Copyright 2002 Gannett Company, Inc.

USA TODAY…12/12/2002

Lexis Nexis

NEW YORK — One day after ending its $18 billion merger plan with EchoStar— and collecting a $600 million breakup fee —DirecTV scored a touchdown Wednesday against competitors.

The No. 1 satellite TV broadcasting company held off threats from No. 2 satellite company EchoStar, operator of the Dish Network, and cable rivals to keep its exclusive rights to offer NFL Sunday Ticket. That gives subscribers 14 National Football League games each weekend through the 17-week regular season.

The five-year deal is said to be worth close to $2 billion. It calls for about three times the annual fee of the current pact. The deal, however, will let the NFL sell a package to cable after 2005.

About 1.5 million of DirecTV's 11 million subscribers pay the additional $180 a year for the service, and it's a key marketing draw in signing up new customers.

DirecTV CEO Eddy Hartenstein says that since 1995, the NFL Sunday Ticket has become "our flagship service. It is the package that more than any other is the differentiator for us against cable and everyone else."

Also in the deal is that starting next season, DirecTV will beam to all its customers the NFL Channel, the league's new ad-supported, year-round network. It is creating the channel with help from former ESPN chief Steven Bornstein and will also try to get it aired on cable systems.

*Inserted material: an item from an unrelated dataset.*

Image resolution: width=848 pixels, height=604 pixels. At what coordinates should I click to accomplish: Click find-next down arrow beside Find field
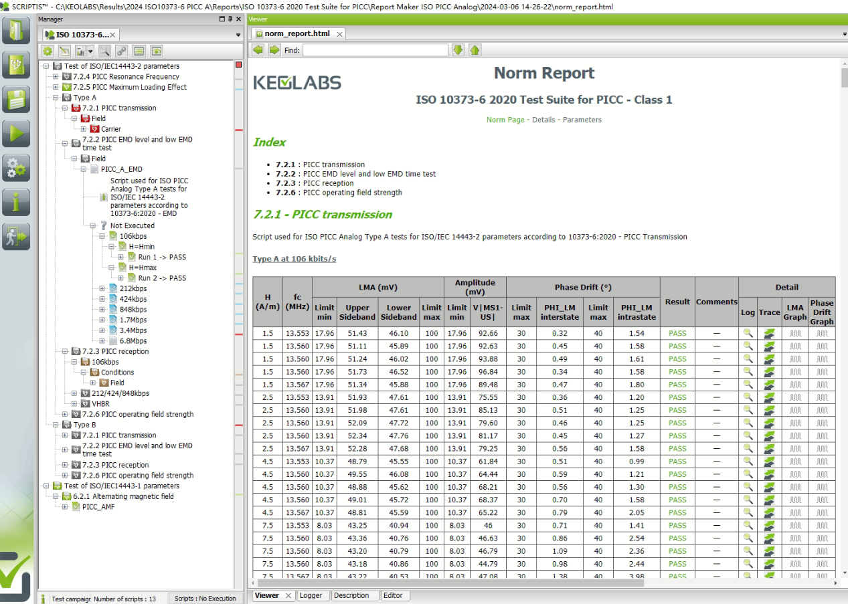point(458,50)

NFL Commissioner Paul Tagliabue says he's especially intrigued by new technology DirecTV says it will offer, including optional camera angles and high-definition broadcasts.

"The thing that is pleasing to us and to our 32 teams is that this positions us very well with respect to the future directions of television," Tagliabue says.

The NFL didn't have a completely free hand in making the deal. Contracts with CBS, Fox, and ESPN limit it from offering additional games on cable until 2005.

Fox has a strong incentive to hold the league to that. It's owned by Rupert Murdoch's News Corp., which tried to buy DirecTV last year and is considered the leading candidate to go after it again now that the EchoStar deal is dead. Murdoch would not like to see one of DirecTV's prime attractions damaged.

But, Steve Brenner, CEO of cable pay-per-view company In Demand — owned by Comcast, Time Warner and Cox — says he doesn't think the NFL considered cable seriously.

"We offered a lot of things that would have built a better mouse trap," including insertion of local ads, he says. "And we would have been happy to share the package. But I don't think anyone got a real offer."